CMS board approves July start, aiming to avoid ‘summer learning loss’

The Charlotte-Mecklenburg school board unanimously approved year-round calendars for four schools Tuesday, launching plans to start their 2013-14 school year in July.

“The work starts now,” Denise Watts, Project LIFT zone superintendent, said in an interview. “This is a lifestyle change for teachers. This is a lifestyle change for families.”

The year-round calendars affect four preK-8 schools that are part of Project LIFT (for Leadership and Investment for Transformation), a public-private partnership to boost achievement at West Charlotte High and its eight feeder schools. Donors have pledged $55 million over the next five years; that will cover the $2.1 million cost of adding 19 school days at Druid Hills and Thomasboro.

The other two schools, Bruns and Byers, will spend 180 days in school like other students, but will have their breaks spread out to reduce the loss of academic skills during the summer. The year-round calendars affect about 2,700 students in the four schools.

Meanwhile, students in Charlotte-Mecklenburg’s other 155 schools will see a longer winter break next year under a revised 2013-14 calendar. The calendar approved last spring had 185 days of class for students, meeting a mandate from state legislators. But lawmakers later revised the law to allow districts to return to the current 180 days, as long as students attend at least 1,025 hours.

Leaders of Charlotte-Mecklenburg Schools say using the five days for teacher preparation will actually serve students better and give more options for bad-weather makeup days. But they acknowledge that what people get most excited about is the prospect of having two full weeks off at Christmas.

The 2013-14 calendar for most schools starts Aug. 26 and ends June 10. That doesn’t change. But instead of having to return to class on Thursday, Jan. 2, the new calendar gives students the full second week off.

Project LIFT got special permission from the state legislature to add days to the school year.

The new calendar for Druid Hills and Thomasboro runs from July 22, 2013, to June 20, 2014. Students will have two-week breaks in fall, winter and spring.

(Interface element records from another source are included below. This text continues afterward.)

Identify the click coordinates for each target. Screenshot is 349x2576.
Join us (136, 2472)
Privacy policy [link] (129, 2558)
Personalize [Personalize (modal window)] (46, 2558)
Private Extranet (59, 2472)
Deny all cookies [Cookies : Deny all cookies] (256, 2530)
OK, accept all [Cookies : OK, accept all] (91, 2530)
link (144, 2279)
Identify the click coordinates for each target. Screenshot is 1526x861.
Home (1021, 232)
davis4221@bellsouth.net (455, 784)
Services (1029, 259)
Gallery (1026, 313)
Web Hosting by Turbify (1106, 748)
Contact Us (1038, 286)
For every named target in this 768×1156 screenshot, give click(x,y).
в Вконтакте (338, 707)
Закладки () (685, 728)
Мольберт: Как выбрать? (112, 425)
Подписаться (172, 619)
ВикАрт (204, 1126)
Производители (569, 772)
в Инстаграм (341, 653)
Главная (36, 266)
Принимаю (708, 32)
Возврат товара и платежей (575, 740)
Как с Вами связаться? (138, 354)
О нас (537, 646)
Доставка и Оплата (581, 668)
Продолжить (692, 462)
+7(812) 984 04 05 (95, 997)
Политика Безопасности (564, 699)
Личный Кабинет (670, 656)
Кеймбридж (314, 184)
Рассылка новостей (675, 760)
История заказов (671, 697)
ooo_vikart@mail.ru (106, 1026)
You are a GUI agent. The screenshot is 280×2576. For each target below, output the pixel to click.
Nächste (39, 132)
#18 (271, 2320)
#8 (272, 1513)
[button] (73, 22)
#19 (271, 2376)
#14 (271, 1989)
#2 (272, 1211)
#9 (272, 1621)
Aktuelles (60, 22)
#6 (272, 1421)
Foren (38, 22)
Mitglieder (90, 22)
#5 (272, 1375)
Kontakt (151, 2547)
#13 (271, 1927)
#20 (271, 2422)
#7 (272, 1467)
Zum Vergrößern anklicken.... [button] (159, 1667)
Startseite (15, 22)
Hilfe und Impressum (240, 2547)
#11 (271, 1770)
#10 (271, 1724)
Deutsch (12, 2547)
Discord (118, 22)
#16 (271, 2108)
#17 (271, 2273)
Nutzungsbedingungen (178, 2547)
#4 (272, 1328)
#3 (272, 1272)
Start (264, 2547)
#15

The calendar for Byers and Bruns runs from July 23 to June 13, with three-week breaks in fall and spring and two weeks in winter. At all four schools, Project LIFT plans to work with community groups to offer free educational and cultural activities during the breaks, with busing provided.

Watts proposed year-round schools to fight “summer learning loss,” the slippage that often happens when students go home for 2 1/2 months. After community meetings and polls of parents and staff, some LIFT schools were dropped from consideration because of concerns.

Watts said Tuesday that Druid Hills, Byers and Bruns are on a state “Race to the Top” list of schools that need to show significant academic improvement. At Thomasboro, she said, parent support for a year-round calendar was so strong it was a logical place to try the new system.

Trying different approaches at different LIFT schools will also help gauge whether extra time and/or shorter summer breaks make a difference in student performance. At the remaining schools, Project LIFT expects to continue providing free summer camps that focus on academic skills, as it did last summer.

If the year-round calendars show strong results, the approach could be expanded in later years, Watts said. The Project LIFT private money will run out in 2017, but she told the board she hopes the calendar is so successful the state might help pay to extend it.

“We are hoping to be a proof point for the district,” she told the school board.

Board member Eric Davis said he hopes this effort illustrates what he’s heard from such national education pioneers as Geoffrey Canada of the Harlem Children’s Zone: “We simply need more time,” Davis said. “With effective teaching.”